### Assigned task
Retype, word for word, every line of the records below starting at the one that contains "Open the 垃圾郵件防護 row link" and ending at the one that contains "The image size is (814, 708)."; include both of those lines and nothing more.

---------------

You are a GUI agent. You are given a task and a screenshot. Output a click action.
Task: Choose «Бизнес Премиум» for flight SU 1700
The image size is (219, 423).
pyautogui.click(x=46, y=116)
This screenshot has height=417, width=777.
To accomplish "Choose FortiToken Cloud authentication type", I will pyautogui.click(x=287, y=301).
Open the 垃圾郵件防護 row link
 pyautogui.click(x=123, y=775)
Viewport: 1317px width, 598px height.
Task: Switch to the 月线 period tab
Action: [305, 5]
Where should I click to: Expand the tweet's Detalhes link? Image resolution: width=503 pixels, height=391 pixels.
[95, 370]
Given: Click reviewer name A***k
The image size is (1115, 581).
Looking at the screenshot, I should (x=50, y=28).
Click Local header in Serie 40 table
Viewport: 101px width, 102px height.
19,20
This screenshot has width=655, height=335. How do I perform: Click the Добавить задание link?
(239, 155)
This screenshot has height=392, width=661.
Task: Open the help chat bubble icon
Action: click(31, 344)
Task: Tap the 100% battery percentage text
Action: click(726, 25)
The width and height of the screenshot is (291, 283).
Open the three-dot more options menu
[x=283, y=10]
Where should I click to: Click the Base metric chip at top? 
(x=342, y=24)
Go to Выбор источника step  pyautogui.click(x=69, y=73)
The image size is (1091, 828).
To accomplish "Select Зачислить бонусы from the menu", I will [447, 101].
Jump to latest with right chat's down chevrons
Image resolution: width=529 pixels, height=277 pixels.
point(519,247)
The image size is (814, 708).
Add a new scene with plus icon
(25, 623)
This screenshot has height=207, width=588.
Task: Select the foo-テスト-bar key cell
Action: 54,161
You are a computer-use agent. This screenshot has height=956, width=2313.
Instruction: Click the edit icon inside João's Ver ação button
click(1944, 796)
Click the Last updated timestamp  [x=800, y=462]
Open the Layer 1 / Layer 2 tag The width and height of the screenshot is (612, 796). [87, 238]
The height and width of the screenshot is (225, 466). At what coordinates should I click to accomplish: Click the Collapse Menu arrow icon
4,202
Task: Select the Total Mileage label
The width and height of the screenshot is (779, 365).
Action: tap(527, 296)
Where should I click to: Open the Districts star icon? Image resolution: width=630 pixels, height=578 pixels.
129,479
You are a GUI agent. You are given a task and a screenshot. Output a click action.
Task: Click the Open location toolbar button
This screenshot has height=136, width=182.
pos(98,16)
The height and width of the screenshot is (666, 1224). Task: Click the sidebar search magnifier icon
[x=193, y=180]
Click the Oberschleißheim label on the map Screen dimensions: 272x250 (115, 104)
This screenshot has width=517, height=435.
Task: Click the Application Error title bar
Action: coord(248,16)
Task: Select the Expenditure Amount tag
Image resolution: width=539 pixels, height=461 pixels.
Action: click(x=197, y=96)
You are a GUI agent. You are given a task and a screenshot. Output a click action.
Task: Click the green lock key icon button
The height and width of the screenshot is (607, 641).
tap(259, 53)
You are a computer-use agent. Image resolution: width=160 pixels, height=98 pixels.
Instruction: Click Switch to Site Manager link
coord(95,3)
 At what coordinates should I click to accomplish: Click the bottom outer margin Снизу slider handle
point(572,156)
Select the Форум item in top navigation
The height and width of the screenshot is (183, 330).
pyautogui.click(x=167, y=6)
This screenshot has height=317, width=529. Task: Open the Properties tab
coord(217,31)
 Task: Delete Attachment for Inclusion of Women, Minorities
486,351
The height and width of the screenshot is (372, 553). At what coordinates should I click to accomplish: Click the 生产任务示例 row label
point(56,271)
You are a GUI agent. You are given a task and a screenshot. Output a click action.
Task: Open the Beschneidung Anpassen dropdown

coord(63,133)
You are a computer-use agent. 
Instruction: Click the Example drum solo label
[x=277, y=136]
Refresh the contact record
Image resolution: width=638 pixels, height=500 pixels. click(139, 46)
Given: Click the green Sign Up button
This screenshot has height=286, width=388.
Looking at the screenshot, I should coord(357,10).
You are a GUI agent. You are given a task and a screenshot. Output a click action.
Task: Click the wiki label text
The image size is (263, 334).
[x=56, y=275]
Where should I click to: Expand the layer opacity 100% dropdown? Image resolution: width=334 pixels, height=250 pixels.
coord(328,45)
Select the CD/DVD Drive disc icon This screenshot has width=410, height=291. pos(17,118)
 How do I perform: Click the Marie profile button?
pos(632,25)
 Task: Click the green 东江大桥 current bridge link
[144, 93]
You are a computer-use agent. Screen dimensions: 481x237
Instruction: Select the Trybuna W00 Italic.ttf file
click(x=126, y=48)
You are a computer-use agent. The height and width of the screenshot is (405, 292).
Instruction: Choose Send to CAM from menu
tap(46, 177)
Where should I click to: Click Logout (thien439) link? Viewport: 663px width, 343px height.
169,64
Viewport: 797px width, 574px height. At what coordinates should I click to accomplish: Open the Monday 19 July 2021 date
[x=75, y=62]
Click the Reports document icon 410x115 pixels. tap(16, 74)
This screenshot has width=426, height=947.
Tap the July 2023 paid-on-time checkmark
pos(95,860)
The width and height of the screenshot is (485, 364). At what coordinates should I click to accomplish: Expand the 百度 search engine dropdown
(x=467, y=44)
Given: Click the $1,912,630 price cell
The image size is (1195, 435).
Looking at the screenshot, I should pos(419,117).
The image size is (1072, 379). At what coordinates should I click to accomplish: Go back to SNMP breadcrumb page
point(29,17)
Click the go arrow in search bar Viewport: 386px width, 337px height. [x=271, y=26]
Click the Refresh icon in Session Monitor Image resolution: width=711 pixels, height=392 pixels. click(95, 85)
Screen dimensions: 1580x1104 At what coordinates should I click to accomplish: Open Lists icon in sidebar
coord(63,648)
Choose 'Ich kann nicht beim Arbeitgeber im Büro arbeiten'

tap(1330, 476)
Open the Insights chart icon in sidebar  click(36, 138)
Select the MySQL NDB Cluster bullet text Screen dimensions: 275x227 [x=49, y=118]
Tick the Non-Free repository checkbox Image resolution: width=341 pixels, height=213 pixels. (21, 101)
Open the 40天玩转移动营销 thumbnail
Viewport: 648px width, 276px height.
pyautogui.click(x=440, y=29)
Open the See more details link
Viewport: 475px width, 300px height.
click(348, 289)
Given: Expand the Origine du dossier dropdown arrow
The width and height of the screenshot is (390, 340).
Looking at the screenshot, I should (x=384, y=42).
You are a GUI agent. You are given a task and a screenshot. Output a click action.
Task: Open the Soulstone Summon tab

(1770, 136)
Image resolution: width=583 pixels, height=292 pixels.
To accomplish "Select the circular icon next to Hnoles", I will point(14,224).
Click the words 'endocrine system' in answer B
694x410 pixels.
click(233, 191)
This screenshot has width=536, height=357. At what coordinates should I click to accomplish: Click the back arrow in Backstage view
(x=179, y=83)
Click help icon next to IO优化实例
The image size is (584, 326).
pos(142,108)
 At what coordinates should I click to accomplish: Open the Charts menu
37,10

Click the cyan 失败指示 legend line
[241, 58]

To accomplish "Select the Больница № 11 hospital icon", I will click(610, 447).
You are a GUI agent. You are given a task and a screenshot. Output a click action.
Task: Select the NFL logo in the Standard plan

---------------

### Solution to the problem
Open the 垃圾郵件防護 row link
 pyautogui.click(x=123, y=775)
Viewport: 1317px width, 598px height.
Task: Switch to the 月线 period tab
Action: [305, 5]
Where should I click to: Expand the tweet's Detalhes link? Image resolution: width=503 pixels, height=391 pixels.
[95, 370]
Given: Click reviewer name A***k
The image size is (1115, 581).
Looking at the screenshot, I should (x=50, y=28).
Click Local header in Serie 40 table
Viewport: 101px width, 102px height.
19,20
This screenshot has width=655, height=335. How do I perform: Click the Добавить задание link?
(239, 155)
This screenshot has height=392, width=661.
Task: Open the help chat bubble icon
Action: click(31, 344)
Task: Tap the 100% battery percentage text
Action: click(726, 25)
The width and height of the screenshot is (291, 283).
Open the three-dot more options menu
[x=283, y=10]
Where should I click to: Click the Base metric chip at top? 
(x=342, y=24)
Go to Выбор источника step  pyautogui.click(x=69, y=73)
The image size is (1091, 828).
To accomplish "Select Зачислить бонусы from the menu", I will [447, 101].
Jump to latest with right chat's down chevrons
Image resolution: width=529 pixels, height=277 pixels.
point(519,247)
The image size is (814, 708).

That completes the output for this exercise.